In the series, Thompson chats to street cooks and customers about their attitudes and mixes that with serious historical research. Foodies will be shocked to learn that pad Thai has no ancient heritage. It’s a recent adaption of a Chinese dish that first appeared in the 1940s.

“Even though it’s considered to be a classic of the Thai canon, it was developed in the late ’30s and early ’40s, on the orders of a guy called Field Marshal Phibun,” Thompson said. “This dictator issued many cultural mandates where Thais had to change their traditional customs and present themselves in a Western way – what he called a more civilised way.

“Among those mandates was one requiring a national dish that should be nutritious, frugal and easy to make. A competition was launched around schools and various organisations. Not surprisingly – and it still works like this in Thailand – the wife of a government minister won the competition.
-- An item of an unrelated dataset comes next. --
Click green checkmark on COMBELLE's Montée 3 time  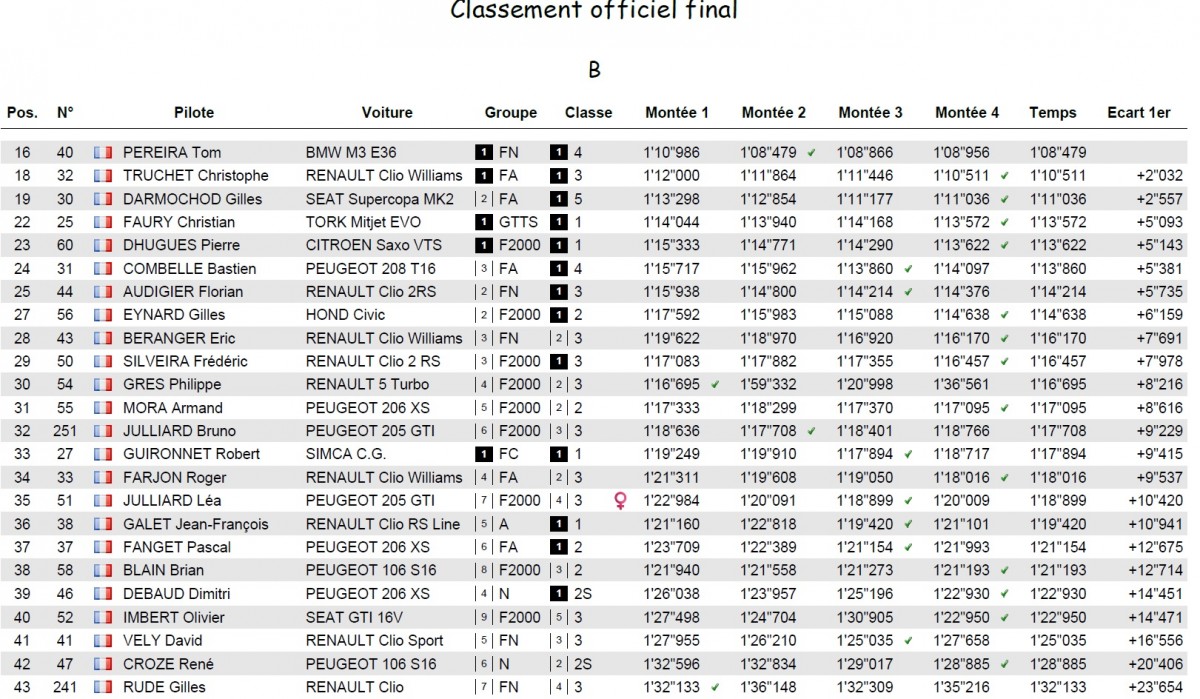(x=908, y=268)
“It was normal Chinese noodles, stir-fried with egg, bean sprouts, bean curd, Chinese chives and dried prawns, all of which you see as the basis of so many traditional Chinese dishes in south-east Asia. What they added to make it different was some tamarind water and some palm sugar. It was something that echoed the rather nationalistic zeitgeist and met the demands of the dictator, but was also quite delicious.

“It then became gentrified with the addition of fresh prawns or other expensive ingredients, and in the [United] States I’ve seen it stir-fried with green beans and pork and even tomato sauce, but here in Thailand it is still eaten in roughly the same way.”
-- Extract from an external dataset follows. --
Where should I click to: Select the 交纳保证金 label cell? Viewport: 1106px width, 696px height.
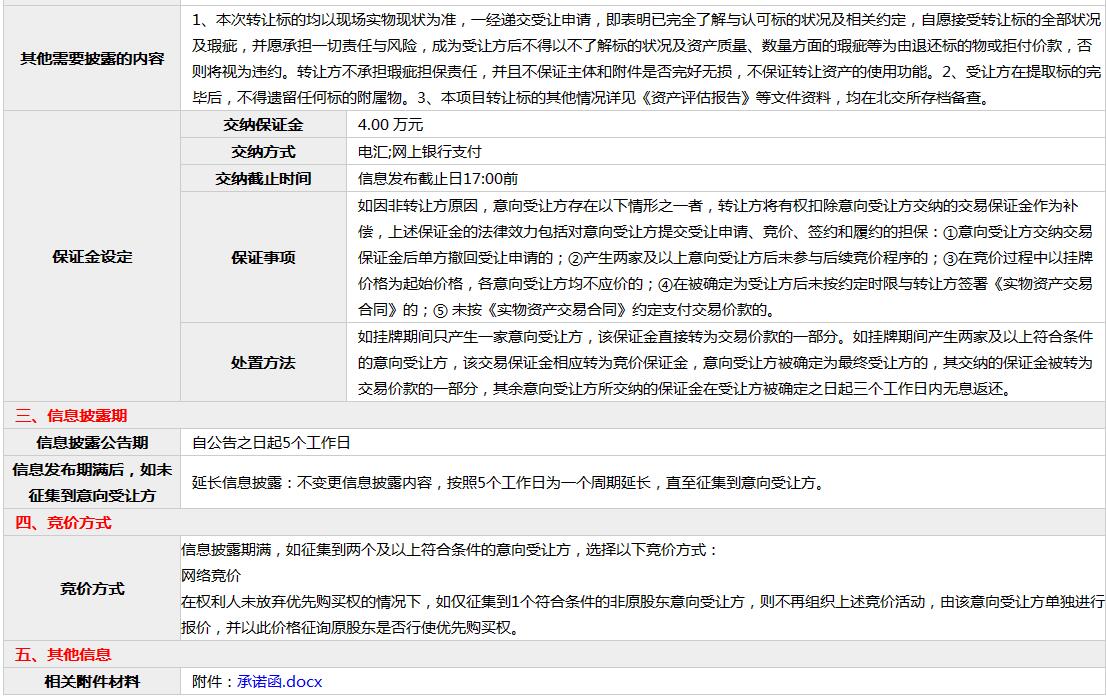tap(263, 125)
I ventured the opinion that Australia’s national dish was a version of pad Thai with chicken or sometimes duck. Thompson was not amused: “David, if you tell me you serve pad Thai with chicken in your house, that’s when I would have to hang up in disgust. You could do stir-fried noodles with chicken, but that’s a different dish. A chook is not part of a pad Thai.”

You have been warned.

Thai Street Food airs on Thursday, November 6, 6pm, SBS One.

Carping and beefing 

You know, of course, that the ABC is a communist conspiracy, which uses a facade of quality journalism to brainwash viewers into hating politicians and capitalists. Now it seems that SBS is a vegan conspiracy, using a facade of foodie programming (see our top 10 chart across the top of this page) to cloak its secret agenda of terrifying viewers about animal-based protein.

On Thursday nights it’s running a series called What’s the Catch?, in which Matthew Evans reveals how much of the seafood Australians eat comes from endangered species or polluted waterways.

On November 3, SBS will start making us feel equally bad about eating meat, when British gastronome Michael Mosley looks at farming practices that kill 65 billion animals a year, mostly in ways most people would consider cruel, and eating habits that massively increase the risk of heart attacks and strokes. Mosley concludes that the biggest health risks come from processed meats such as bacon, but you may find the weight of evidence is enough to drive you away from spag bol and towards pad Thai, without the chicken, of course.

Michael Mosley: Should I Eat Meat? airs on Monday, November 3, 7.30pm, SBS One.